#### SUPPLIED DATA

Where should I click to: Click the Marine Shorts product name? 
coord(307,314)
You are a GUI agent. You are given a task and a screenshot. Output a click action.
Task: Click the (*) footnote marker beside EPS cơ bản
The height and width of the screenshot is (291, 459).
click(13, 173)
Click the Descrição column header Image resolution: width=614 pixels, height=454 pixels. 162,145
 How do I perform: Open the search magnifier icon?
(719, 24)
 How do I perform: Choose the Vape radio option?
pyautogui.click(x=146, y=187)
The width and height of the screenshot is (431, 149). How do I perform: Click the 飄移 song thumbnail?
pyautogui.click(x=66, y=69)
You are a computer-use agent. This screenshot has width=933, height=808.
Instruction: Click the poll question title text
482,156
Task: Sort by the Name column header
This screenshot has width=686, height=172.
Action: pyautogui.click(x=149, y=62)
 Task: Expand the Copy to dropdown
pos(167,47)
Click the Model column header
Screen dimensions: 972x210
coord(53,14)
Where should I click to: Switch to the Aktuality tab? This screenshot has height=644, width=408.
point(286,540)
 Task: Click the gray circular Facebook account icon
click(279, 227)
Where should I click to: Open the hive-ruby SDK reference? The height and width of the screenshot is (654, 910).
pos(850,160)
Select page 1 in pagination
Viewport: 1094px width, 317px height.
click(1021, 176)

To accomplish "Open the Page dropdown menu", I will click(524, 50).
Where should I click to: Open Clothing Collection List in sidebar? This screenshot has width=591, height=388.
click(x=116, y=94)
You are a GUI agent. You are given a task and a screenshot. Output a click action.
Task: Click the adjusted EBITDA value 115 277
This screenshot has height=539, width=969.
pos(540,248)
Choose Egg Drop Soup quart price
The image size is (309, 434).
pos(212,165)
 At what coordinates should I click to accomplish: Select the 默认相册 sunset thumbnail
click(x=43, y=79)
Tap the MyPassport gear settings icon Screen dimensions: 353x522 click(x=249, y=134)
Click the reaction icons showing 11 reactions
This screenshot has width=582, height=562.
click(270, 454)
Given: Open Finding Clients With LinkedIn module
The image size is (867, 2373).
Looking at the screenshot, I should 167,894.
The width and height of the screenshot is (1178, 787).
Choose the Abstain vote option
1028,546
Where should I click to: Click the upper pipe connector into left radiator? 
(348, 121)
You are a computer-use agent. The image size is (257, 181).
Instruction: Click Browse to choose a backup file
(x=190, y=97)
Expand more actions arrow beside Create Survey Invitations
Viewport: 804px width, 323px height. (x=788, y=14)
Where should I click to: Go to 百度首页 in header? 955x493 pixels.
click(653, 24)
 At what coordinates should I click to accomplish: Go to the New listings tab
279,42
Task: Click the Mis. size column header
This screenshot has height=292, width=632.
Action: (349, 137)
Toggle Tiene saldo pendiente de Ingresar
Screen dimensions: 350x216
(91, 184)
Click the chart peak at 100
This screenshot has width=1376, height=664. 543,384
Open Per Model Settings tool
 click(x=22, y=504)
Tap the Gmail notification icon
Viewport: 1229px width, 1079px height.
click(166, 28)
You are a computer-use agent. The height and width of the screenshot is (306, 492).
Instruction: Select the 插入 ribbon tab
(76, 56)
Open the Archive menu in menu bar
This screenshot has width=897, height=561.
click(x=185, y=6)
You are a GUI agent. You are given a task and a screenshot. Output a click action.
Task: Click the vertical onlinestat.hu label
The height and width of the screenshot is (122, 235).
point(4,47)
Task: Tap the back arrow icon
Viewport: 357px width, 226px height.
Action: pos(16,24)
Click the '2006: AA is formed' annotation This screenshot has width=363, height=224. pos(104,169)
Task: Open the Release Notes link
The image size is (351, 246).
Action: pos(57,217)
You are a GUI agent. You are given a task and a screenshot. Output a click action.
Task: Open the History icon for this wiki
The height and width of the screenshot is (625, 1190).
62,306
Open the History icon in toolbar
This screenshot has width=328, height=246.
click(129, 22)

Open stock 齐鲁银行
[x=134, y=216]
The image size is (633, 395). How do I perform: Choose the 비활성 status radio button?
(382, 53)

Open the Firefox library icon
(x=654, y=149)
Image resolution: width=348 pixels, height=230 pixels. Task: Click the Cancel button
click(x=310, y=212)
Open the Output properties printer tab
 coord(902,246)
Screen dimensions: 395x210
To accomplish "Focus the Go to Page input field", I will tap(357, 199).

#### WORK INSTRUCTION
Every record must be returned exactly.

#### SOLUTION TO THIS EXERCISE
Where should I click to: Click the Marine Shorts product name? 
coord(307,314)
You are a GUI agent. You are given a task and a screenshot. Output a click action.
Task: Click the (*) footnote marker beside EPS cơ bản
The height and width of the screenshot is (291, 459).
click(13, 173)
Click the Descrição column header Image resolution: width=614 pixels, height=454 pixels. 162,145
 How do I perform: Open the search magnifier icon?
(719, 24)
 How do I perform: Choose the Vape radio option?
pyautogui.click(x=146, y=187)
The width and height of the screenshot is (431, 149). How do I perform: Click the 飄移 song thumbnail?
pyautogui.click(x=66, y=69)
You are a computer-use agent. This screenshot has width=933, height=808.
Instruction: Click the poll question title text
482,156
Task: Sort by the Name column header
This screenshot has width=686, height=172.
Action: pyautogui.click(x=149, y=62)
 Task: Expand the Copy to dropdown
pos(167,47)
Click the Model column header
Screen dimensions: 972x210
coord(53,14)
Where should I click to: Switch to the Aktuality tab? This screenshot has height=644, width=408.
point(286,540)
 Task: Click the gray circular Facebook account icon
click(279, 227)
Where should I click to: Open the hive-ruby SDK reference? The height and width of the screenshot is (654, 910).
pos(850,160)
Select page 1 in pagination
Viewport: 1094px width, 317px height.
click(1021, 176)

To accomplish "Open the Page dropdown menu", I will click(524, 50).
Where should I click to: Open Clothing Collection List in sidebar? This screenshot has width=591, height=388.
click(x=116, y=94)
You are a GUI agent. You are given a task and a screenshot. Output a click action.
Task: Click the adjusted EBITDA value 115 277
This screenshot has height=539, width=969.
pos(540,248)
Choose Egg Drop Soup quart price
The image size is (309, 434).
pos(212,165)
 At what coordinates should I click to accomplish: Select the 默认相册 sunset thumbnail
click(x=43, y=79)
Tap the MyPassport gear settings icon Screen dimensions: 353x522 click(x=249, y=134)
Click the reaction icons showing 11 reactions
This screenshot has width=582, height=562.
click(270, 454)
Given: Open Finding Clients With LinkedIn module
The image size is (867, 2373).
Looking at the screenshot, I should 167,894.
The width and height of the screenshot is (1178, 787).
Choose the Abstain vote option
1028,546
Where should I click to: Click the upper pipe connector into left radiator? 
(348, 121)
You are a computer-use agent. The image size is (257, 181).
Instruction: Click Browse to choose a backup file
(x=190, y=97)
Expand more actions arrow beside Create Survey Invitations
Viewport: 804px width, 323px height. (x=788, y=14)
Where should I click to: Go to 百度首页 in header? 955x493 pixels.
click(653, 24)
 At what coordinates should I click to accomplish: Go to the New listings tab
279,42
Task: Click the Mis. size column header
This screenshot has height=292, width=632.
Action: (349, 137)
Toggle Tiene saldo pendiente de Ingresar
Screen dimensions: 350x216
(91, 184)
Click the chart peak at 100
This screenshot has width=1376, height=664. 543,384
Open Per Model Settings tool
 click(x=22, y=504)
Tap the Gmail notification icon
Viewport: 1229px width, 1079px height.
click(166, 28)
You are a computer-use agent. The height and width of the screenshot is (306, 492).
Instruction: Select the 插入 ribbon tab
(76, 56)
Open the Archive menu in menu bar
This screenshot has width=897, height=561.
click(x=185, y=6)
You are a GUI agent. You are given a task and a screenshot. Output a click action.
Task: Click the vertical onlinestat.hu label
The height and width of the screenshot is (122, 235).
point(4,47)
Task: Tap the back arrow icon
Viewport: 357px width, 226px height.
Action: pos(16,24)
Click the '2006: AA is formed' annotation This screenshot has width=363, height=224. pos(104,169)
Task: Open the Release Notes link
The image size is (351, 246).
Action: pos(57,217)
You are a GUI agent. You are given a task and a screenshot. Output a click action.
Task: Open the History icon for this wiki
The height and width of the screenshot is (625, 1190).
62,306
Open the History icon in toolbar
This screenshot has width=328, height=246.
click(129, 22)

Open stock 齐鲁银行
[x=134, y=216]
The image size is (633, 395). How do I perform: Choose the 비활성 status radio button?
(382, 53)

Open the Firefox library icon
(x=654, y=149)
Image resolution: width=348 pixels, height=230 pixels. Task: Click the Cancel button
click(x=310, y=212)
Open the Output properties printer tab
 coord(902,246)
Screen dimensions: 395x210
To accomplish "Focus the Go to Page input field", I will tap(357, 199).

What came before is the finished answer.